■ Provided records
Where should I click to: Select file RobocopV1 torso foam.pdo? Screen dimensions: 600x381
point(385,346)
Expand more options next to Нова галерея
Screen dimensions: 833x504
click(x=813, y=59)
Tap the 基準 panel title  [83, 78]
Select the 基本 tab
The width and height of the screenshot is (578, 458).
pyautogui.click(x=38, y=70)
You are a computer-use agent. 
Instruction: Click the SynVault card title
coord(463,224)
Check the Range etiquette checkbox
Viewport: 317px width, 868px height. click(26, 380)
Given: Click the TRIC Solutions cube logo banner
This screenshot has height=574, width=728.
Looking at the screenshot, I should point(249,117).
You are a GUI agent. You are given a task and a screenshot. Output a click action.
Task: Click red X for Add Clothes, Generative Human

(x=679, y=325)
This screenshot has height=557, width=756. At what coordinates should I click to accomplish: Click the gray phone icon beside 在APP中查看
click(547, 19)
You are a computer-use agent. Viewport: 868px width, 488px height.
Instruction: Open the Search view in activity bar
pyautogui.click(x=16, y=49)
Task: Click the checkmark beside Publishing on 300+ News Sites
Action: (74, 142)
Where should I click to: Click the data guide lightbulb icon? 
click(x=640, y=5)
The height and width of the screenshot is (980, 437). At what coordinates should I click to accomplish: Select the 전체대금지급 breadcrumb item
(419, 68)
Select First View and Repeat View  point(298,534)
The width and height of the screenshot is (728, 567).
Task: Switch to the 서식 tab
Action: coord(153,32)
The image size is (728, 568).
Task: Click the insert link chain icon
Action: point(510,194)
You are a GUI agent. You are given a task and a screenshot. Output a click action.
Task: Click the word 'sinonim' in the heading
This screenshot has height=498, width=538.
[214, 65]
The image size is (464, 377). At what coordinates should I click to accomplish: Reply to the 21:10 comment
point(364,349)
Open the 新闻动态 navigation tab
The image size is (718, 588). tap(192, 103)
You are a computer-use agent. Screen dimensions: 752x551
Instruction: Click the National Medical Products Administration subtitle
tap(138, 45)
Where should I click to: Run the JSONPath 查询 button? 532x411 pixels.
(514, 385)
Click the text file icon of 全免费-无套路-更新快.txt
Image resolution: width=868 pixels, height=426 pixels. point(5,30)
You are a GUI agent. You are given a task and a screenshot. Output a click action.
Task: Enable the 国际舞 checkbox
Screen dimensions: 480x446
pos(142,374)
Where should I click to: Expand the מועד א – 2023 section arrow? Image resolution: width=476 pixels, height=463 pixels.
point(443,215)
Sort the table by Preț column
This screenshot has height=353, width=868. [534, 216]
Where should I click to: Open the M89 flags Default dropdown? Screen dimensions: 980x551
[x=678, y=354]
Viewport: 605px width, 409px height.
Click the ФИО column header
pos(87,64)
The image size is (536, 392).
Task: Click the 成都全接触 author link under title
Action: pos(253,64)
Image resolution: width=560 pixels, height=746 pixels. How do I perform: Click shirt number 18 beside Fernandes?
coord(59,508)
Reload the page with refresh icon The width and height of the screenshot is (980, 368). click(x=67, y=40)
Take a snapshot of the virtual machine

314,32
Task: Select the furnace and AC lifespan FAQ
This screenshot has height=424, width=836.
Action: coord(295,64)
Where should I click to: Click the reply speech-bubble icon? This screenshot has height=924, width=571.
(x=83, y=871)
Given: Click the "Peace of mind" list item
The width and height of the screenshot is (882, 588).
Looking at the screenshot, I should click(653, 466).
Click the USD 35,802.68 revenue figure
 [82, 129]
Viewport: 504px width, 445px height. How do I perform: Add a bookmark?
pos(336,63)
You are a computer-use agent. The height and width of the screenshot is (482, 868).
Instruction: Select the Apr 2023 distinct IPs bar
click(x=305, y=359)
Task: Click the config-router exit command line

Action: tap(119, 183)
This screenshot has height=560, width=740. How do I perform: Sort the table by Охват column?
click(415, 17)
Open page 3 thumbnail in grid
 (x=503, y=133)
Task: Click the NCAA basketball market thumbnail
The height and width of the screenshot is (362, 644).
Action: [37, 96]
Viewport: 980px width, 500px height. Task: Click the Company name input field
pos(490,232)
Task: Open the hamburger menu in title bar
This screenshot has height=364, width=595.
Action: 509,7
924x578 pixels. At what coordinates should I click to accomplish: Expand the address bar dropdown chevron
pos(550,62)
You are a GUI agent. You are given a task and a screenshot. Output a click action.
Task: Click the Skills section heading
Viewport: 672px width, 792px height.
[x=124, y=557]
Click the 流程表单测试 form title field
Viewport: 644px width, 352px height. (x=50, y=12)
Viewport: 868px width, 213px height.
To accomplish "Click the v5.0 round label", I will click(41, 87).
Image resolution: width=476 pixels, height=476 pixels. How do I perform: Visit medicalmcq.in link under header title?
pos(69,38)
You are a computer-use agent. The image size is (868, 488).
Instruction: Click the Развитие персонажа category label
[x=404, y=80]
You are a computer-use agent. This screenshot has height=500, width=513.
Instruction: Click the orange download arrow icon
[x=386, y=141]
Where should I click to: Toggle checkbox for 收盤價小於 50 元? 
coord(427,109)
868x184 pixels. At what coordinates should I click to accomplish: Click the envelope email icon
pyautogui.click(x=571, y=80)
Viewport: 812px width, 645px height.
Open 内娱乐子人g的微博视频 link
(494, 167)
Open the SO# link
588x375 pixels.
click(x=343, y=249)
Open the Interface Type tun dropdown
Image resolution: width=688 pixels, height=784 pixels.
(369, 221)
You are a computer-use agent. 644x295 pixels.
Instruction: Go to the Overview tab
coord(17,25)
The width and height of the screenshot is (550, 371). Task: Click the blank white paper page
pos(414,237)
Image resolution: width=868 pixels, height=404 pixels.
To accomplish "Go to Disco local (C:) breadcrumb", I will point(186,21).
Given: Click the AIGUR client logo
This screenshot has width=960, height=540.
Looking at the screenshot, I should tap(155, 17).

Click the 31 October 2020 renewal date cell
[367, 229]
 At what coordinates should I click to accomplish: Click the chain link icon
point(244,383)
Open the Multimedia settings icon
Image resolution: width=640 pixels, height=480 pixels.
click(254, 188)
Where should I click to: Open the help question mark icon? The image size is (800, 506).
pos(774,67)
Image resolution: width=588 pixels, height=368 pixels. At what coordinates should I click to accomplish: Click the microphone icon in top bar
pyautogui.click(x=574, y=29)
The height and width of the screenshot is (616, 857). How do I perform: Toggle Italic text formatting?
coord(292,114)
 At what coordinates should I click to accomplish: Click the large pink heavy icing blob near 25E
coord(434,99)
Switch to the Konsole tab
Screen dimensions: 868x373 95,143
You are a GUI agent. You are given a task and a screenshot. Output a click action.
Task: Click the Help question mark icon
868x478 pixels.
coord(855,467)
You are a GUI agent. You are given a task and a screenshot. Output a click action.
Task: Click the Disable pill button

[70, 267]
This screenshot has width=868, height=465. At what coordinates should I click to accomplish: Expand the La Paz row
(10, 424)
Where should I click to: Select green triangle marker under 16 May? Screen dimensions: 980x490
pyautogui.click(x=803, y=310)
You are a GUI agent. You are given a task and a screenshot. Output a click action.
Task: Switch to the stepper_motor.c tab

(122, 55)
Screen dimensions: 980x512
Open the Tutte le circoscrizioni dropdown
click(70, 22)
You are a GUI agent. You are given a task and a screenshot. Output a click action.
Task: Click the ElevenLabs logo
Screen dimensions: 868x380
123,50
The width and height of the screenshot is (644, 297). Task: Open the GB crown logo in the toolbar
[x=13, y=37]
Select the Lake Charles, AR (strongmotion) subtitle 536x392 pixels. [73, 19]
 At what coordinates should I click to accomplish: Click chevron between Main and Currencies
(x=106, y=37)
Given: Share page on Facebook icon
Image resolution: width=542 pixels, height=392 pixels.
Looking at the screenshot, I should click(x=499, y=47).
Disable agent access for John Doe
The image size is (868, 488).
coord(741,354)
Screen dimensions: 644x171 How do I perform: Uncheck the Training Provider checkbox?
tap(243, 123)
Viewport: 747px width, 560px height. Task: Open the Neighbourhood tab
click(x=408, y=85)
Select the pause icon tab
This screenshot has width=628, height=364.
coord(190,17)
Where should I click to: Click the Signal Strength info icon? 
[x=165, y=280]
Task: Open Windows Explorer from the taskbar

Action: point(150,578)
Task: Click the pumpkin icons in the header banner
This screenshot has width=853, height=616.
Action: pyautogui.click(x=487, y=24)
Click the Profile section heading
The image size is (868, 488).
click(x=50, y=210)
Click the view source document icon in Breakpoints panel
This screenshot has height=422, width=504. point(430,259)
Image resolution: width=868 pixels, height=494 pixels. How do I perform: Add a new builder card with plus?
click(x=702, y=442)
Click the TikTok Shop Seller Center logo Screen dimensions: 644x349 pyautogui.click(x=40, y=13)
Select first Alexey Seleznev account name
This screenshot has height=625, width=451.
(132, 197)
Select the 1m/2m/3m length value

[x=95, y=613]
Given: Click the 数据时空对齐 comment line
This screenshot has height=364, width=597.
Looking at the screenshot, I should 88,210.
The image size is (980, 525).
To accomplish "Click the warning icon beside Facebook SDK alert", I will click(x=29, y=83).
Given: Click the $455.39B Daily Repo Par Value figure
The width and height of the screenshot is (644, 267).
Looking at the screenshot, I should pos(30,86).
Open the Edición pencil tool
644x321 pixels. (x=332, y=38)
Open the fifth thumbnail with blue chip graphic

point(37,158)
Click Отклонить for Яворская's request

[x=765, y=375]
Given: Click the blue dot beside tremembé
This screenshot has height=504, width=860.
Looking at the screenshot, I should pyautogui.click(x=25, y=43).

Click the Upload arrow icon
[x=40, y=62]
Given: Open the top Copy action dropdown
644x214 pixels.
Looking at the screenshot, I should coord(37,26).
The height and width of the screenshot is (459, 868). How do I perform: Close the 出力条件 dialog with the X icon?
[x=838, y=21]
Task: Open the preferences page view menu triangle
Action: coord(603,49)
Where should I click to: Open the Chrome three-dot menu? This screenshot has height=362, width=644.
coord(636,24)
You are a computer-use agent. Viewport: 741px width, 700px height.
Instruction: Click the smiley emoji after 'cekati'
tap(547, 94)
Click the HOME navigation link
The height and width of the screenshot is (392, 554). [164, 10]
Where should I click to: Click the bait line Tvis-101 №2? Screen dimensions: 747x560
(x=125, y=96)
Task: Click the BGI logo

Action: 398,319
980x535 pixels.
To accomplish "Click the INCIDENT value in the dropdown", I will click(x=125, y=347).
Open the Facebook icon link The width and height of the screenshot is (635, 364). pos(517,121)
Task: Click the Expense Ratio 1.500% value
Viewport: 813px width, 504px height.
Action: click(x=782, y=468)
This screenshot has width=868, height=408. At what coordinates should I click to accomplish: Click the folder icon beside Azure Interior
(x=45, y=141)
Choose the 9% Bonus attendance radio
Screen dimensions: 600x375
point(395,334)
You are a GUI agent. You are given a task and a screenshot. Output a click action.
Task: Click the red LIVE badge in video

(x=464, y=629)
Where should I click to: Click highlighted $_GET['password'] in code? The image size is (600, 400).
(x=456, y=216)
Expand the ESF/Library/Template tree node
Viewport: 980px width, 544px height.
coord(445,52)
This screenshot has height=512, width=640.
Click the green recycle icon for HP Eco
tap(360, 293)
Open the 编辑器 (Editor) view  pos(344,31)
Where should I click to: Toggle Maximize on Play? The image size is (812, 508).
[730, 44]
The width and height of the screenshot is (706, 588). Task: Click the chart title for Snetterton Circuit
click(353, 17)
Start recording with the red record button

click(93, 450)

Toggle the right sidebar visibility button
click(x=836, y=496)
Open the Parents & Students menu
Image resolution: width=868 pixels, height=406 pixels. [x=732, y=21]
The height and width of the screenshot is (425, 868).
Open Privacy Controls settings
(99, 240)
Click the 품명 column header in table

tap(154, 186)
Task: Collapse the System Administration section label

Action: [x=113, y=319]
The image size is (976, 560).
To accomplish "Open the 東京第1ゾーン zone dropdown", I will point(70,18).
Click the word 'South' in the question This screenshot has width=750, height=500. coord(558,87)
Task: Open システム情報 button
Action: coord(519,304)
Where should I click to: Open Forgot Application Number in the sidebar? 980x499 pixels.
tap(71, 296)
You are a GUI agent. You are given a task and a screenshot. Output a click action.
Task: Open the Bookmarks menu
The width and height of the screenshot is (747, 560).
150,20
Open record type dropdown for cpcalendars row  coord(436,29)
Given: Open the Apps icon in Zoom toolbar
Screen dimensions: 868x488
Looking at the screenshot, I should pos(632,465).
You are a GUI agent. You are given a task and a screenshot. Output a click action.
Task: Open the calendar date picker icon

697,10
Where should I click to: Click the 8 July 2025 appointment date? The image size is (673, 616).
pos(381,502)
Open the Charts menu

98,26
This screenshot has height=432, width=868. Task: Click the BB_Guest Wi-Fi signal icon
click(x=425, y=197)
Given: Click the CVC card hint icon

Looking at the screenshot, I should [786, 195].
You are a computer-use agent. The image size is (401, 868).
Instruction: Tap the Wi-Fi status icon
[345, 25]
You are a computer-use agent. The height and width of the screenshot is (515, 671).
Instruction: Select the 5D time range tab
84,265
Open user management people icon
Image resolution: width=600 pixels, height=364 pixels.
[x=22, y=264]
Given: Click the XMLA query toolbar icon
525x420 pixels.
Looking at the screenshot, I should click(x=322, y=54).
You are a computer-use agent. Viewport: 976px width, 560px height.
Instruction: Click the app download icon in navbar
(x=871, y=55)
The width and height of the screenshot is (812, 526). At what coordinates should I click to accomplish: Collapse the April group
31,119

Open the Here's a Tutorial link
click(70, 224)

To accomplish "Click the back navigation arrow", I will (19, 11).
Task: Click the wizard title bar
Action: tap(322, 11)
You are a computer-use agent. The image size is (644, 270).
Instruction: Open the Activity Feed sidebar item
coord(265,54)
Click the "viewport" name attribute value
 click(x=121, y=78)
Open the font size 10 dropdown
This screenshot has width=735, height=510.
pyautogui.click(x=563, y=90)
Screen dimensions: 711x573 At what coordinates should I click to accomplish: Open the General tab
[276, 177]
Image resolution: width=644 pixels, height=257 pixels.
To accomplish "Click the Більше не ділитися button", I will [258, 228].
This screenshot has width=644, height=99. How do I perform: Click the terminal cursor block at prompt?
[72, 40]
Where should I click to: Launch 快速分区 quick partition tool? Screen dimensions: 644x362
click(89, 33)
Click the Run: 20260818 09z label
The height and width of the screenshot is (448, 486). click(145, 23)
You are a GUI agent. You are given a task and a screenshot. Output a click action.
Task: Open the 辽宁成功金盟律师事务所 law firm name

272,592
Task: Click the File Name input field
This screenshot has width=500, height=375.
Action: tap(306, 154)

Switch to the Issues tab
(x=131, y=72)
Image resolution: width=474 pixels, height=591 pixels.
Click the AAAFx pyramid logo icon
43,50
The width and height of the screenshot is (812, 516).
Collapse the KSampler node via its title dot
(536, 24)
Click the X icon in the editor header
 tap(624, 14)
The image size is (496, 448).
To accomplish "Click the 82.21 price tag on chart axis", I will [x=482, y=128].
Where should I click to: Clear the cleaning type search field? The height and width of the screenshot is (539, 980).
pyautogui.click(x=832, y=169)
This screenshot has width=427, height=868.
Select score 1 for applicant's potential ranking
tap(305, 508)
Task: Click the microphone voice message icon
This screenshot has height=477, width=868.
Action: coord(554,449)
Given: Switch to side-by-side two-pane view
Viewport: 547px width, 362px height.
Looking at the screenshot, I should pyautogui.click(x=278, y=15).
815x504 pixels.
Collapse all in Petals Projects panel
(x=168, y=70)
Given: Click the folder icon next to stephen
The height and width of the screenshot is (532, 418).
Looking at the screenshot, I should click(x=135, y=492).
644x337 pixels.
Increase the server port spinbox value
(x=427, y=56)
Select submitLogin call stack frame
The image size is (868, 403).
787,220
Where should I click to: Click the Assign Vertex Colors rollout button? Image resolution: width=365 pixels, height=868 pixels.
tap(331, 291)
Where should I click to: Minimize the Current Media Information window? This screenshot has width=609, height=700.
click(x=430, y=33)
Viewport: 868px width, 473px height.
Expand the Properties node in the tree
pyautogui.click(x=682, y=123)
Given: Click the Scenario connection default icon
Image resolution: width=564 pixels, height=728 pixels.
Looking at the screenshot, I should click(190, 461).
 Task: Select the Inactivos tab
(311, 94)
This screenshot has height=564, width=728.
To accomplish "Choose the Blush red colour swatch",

■ The task
Whenever the word "computer" shows up in a line of the entries, list that line.

■ Solution to this problem
You are a computer-use agent. 
You are a computer-use agent. Viewport: 868px width, 488px height.
You are a computer-use agent. Screen dimensions: 752x551
You are a computer-use agent. The height and width of the screenshot is (482, 868).
You are a computer-use agent. The image size is (868, 488).
You are a computer-use agent. This screenshot has height=500, width=513.
You are a computer-use agent. 644x295 pixels.
You are a computer-use agent. Viewport: 741px width, 700px height.
You are a computer-use agent. The image size is (401, 868).
You are a computer-use agent. The height and width of the screenshot is (515, 671).
You are a computer-use agent. Viewport: 976px width, 560px height.
You are a computer-use agent. The image size is (644, 270).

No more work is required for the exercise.